→ **Okuma metni**
Çocuğum bana benzemesin!

Çocuğum bana benzemesin!

“Çok içine kapanık, yeni bir ortama girdiğinde eteğimden ayrılmıyor” diyor, dört yaşındaki kızı için Füsun Hanım.

Ayşe Hanım ise yedi yaşındaki kızının duygularını dışa vuramamasından şikâyetçi; diyor ki, “Ne zaman beraber film seyretsek, duygusal sahneler olduğu an, kumanda elinde ileri alıyor.”

Beş yaşındaki oğlunun vericiliğinden yakınan başka bir anne ise şöyle konuşuyor: “Arkadaşları ile oynarken dikkat ediyorum, oyuncağını veriyor isteyene, sonra onlar gidince de ağlıyor.”

Ayrı zamanlarda, ayrı konularda paylaşımları olan bu anneler konuşmalarının sonunda ekliyorlar: “Onun benim gibi olmasını istemiyorum, ben bundan çok çektim, o da çeksin istemiyorum.”

→ **Yönerge A**
Annelerin çocukları hakkındaki metne göre aşağıdaki soruları yanıtlayın:
(i) Füsun Hanım'ın kızı kaç yaşındadır?
(ii) Ayşe Hanım'ın kızı, birlikte film seyrederken duygusal sahneler geldiğinde ne yapıyor?
(iii) Beş yaşındaki oğlan, arkadaşları gittikten sonra ne yapıyor?
→ **Yönerge B**
Annelerin çocukları hakkındaki metni son cümlesinden sonra kaldığı yerden sürdürün.

→ **Gösterilen veriler**
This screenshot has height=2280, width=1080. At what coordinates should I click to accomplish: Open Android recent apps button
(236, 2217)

...

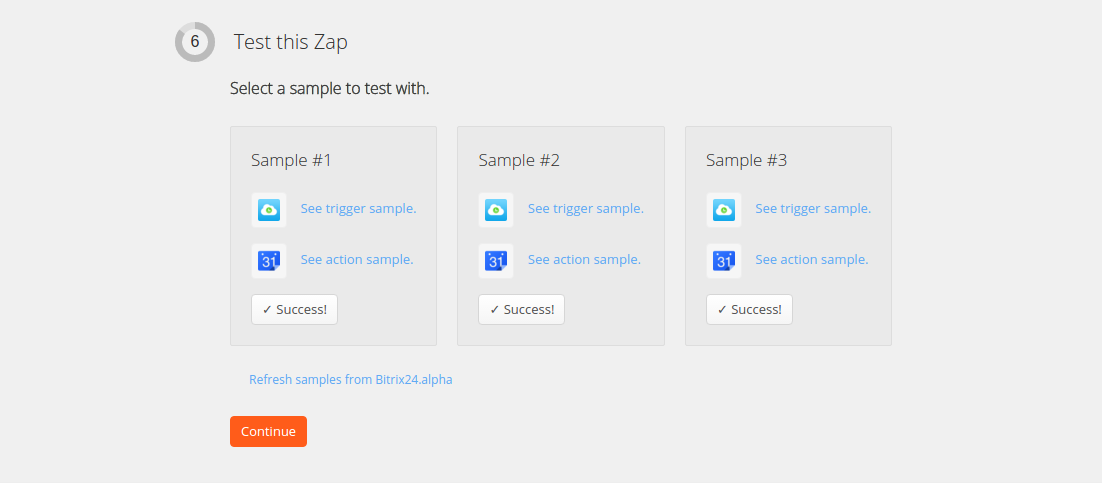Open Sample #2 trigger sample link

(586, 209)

→ **Alıştırma çıktısı A**
(i) Füsun Hanım'ın kızı dört yaşındadır.
(ii) Duygusal sahneler olduğu an kumanda elinde filmi ileri alıyor.
(iii) Arkadaşları gidince ağlıyor.

→ **Alıştırma çıktısı B**
Böylece Füsun Hanım kızını ne zaman bir doğum gününe götürse, ona, “Hadi kızım, hadi bak, arkadaşların ne güzel oynuyorlar, sen de gitsene yanlarına” diye başlayan telkinleri sonuç vermeyince kendini ona bağırırken buluyor. Ayşe Hanım ise “Bunda ağlayacak ne var!” diye kızını odasında yalnız bıraktığında onun neden bu kadar sinirli olduğunun farkında bile değil. “Eh, sen de vermeseydin oyuncağını, şimdi sızlanmanın faydası yok” diye konuşan anne ise oğlunu avutamadığı o anlarda hissettiği çaresizliğin içinde kayboluyor çoğu zaman.

Anneliğin en zor tarafı; istemediğimiz, sevmediğimiz, zorlandığımız, kimi zamansa görmezden geldiğimiz parçalarımızı, çocuklarımız ayna gibi bize yansıttığında, nereye kaçacağımızı bilemememizde aslında.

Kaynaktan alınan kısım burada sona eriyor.